In completing this Module of ‘How to build a feminist campaign’ the learner will be able to:
- Learn how to use this module as a toolkit to run a local women campaign.
- Learn to define the goal of a campaign and the problem.
- Learn how to find the target of the campaign and best strategies to advocate.
- Learn how to find allies, networks and work with the media and press.
//Units within the Module//
//Now let’s find out what you have learned in this module//
What do you want to achieve? This is your goal
The first step on any campaign is to know exactly what you want to achieve. What policy or practice do you want to change? Some campaigns may seek to keep an existing service that is about to be closed; in this case you may want to keep things the same, but in order to do
that you need to change the policy to close the service.
On a piece of paper - Write down clearly what is your goal of your campaign.
Why is it a problem?
For examples of this, you might think about what will happen if the women’s center closes? Or maybe in your rural area you don’t have any place where women can meet and talk in a safe place and do any planning.
On a piece of paper - Write down clearly what your problem is.
What do you think should happen?
For example you might want to keep the center open, or provide similar services elsewhere, or close only part of the
service. You might want a women club to be opened in a certain area, or a club that is already open to be open at
different hours, or offer different activities, or publicize itself better.
On a piece of paper - Write down clearly what you think should happen.
When should the change happen?
If there is a threat to stop funding to a women’s center, your campaign may be urgent – to stop the closure before it happens. If you are trying to get a new women's club opened this is likely to take longer, so your campaign may have to continue for several months or even years.
On a piece of paper - Write down clearly what you want into a few short sentences so that you can explain the campaign to people quickly and easily.
Who is your target in the campaign
In order to bring about change you need to know who makes the decision you are trying to change. Some decisions go through several stages. For example if you wanted to influence a council policy, the official decision might be made by the whole council, but they will generally act on the recommendation of the responsible committee or cabinet member. That committee may rely on information from the council staff members responsible for the policy. You will have the best chance of success if you can persuade all of these people to support you.
Exercise: Depending on the problem you have identified, go on the internet and find the institution you need to target in your community. Write it down.
Your campaign may have several targets – the person who makes the decision, the people who influence him or her, and high profile people who may be able to help your campaign.
Exercise: Go on the internet and find out the name of your local council (or councils in areas where there are both County and district councils) You can search on your council website to find out who is responsible for the decision you want to change. Some council websites are easier to search than others.
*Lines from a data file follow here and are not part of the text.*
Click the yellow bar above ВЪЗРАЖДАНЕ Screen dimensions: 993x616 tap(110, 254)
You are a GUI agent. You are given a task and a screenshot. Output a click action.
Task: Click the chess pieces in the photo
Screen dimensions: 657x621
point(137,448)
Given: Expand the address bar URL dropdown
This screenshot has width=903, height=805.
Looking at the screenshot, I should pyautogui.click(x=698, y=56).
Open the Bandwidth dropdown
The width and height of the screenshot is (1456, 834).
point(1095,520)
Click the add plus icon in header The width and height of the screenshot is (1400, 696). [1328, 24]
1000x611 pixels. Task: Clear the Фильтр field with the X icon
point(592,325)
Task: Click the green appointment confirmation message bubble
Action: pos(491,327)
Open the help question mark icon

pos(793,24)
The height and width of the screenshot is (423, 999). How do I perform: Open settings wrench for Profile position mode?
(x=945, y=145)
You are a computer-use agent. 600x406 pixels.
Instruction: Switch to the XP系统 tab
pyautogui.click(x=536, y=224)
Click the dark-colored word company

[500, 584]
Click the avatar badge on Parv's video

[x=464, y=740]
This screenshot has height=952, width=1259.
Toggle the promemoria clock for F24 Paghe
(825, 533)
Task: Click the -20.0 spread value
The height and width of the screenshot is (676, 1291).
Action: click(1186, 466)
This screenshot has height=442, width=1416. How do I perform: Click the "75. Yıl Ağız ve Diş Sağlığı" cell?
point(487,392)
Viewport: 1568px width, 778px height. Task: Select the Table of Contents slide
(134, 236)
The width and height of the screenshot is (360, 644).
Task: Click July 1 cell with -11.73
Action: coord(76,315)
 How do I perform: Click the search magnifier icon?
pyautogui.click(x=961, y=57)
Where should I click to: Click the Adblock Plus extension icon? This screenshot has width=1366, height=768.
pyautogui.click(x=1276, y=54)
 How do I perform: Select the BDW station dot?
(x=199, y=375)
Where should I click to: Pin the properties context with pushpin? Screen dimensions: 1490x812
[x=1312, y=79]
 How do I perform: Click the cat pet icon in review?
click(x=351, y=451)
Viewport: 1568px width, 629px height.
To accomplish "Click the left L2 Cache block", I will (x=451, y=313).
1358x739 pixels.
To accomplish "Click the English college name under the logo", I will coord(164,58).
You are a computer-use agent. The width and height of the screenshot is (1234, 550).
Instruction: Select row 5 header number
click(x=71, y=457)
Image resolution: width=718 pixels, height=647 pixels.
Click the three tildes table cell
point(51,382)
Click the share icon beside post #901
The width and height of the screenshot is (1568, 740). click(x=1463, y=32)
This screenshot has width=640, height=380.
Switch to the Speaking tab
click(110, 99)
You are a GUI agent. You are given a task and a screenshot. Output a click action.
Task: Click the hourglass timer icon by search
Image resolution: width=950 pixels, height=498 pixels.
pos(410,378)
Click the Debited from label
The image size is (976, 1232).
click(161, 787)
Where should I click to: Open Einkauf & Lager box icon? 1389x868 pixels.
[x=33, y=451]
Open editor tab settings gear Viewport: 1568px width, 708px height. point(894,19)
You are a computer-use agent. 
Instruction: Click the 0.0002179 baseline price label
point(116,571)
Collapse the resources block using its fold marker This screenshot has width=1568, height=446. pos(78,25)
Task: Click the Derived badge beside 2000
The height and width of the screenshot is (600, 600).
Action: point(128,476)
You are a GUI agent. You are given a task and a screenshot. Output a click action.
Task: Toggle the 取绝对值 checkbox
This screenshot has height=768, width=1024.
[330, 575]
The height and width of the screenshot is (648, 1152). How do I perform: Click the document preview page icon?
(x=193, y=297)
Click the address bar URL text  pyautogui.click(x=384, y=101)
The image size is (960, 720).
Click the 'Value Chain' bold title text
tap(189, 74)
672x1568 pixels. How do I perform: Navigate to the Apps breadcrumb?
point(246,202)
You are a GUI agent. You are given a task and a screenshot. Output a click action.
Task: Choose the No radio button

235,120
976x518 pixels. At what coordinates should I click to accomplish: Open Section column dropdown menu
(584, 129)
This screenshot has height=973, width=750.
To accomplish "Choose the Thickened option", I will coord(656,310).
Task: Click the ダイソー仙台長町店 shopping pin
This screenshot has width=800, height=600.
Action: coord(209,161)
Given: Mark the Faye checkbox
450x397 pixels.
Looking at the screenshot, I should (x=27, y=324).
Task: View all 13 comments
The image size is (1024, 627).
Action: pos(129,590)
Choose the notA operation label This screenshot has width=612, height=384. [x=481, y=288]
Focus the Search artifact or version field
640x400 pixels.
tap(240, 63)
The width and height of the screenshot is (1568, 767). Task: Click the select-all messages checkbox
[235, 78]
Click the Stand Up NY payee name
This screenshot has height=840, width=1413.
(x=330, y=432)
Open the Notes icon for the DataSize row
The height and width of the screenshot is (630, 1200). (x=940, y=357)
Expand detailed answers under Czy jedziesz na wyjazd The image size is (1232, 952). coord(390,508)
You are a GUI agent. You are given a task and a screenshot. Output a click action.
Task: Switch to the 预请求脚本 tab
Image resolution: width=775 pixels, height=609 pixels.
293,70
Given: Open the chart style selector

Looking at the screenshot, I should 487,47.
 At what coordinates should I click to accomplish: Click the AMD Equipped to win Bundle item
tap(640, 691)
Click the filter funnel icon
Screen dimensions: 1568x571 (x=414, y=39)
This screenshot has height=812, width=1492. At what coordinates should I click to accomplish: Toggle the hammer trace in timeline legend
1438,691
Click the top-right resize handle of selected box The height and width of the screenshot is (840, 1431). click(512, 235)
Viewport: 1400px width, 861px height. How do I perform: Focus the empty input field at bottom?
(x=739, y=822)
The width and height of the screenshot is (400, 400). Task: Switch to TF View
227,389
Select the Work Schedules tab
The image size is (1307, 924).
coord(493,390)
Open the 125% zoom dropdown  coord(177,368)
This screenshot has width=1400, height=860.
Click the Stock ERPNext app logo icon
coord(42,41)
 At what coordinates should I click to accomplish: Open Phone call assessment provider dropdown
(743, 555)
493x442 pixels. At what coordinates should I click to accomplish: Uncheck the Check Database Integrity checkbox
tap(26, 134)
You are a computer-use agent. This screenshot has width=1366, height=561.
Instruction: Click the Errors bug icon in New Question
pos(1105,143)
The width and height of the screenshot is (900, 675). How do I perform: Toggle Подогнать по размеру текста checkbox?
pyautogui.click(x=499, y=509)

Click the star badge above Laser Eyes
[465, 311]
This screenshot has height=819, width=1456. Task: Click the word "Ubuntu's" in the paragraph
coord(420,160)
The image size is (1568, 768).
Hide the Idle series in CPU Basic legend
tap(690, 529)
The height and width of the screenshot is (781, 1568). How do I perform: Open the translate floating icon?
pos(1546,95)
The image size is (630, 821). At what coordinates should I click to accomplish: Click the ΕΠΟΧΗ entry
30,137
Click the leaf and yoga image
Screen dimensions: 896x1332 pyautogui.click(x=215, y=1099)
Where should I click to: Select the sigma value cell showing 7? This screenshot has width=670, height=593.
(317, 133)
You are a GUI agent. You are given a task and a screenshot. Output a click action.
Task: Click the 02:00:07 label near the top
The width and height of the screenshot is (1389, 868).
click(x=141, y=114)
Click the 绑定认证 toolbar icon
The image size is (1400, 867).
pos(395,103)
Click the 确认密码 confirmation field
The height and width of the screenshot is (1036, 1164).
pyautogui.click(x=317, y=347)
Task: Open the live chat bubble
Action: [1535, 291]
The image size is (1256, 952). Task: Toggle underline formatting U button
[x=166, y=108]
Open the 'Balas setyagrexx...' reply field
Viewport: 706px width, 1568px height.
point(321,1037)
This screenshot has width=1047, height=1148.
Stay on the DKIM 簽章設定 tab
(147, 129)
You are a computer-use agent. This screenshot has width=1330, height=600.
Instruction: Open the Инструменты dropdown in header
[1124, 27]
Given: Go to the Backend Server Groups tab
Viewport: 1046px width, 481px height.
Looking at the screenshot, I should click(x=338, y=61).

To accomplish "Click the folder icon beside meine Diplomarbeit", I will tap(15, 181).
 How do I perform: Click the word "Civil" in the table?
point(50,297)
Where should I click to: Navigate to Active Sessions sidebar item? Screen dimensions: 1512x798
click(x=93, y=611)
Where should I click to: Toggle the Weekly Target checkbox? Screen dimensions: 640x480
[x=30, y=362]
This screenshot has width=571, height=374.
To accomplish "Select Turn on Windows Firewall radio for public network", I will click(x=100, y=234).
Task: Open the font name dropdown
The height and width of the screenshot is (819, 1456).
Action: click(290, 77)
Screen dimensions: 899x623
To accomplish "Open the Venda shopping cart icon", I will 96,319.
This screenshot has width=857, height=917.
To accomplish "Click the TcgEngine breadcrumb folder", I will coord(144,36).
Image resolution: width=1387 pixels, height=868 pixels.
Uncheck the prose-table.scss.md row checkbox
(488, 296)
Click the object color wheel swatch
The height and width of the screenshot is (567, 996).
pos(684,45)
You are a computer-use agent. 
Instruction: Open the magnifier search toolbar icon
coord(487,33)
If you cannot find the information you want on the website, you may find it quicker to telephone the Council and ask who is responsible. As well as the main Council address, the Council website should also give individual contact details for local councilors. Write it down.
What does your target want / care about?
In order to convince your target it helps to know what he or she cares about. You will be more likely to succeed if you can show your target how your campaign will help meet her or his priorities, rather than simply saying why it is important to you.If you can create public pressure locally through a popular campaign or stories in the media, then your target is more likely to have to listen to you. All public bodies will be concerned about their budget and avoiding potential legal challenges.
Exercise - look online for official priorities, such as areas of policy your target works on, or particular targets that the Council has set. Look also after un-official priorities, such as winning votes, getting good media coverage, avoiding bad media coverage or being associated with a popular cause. Write them down.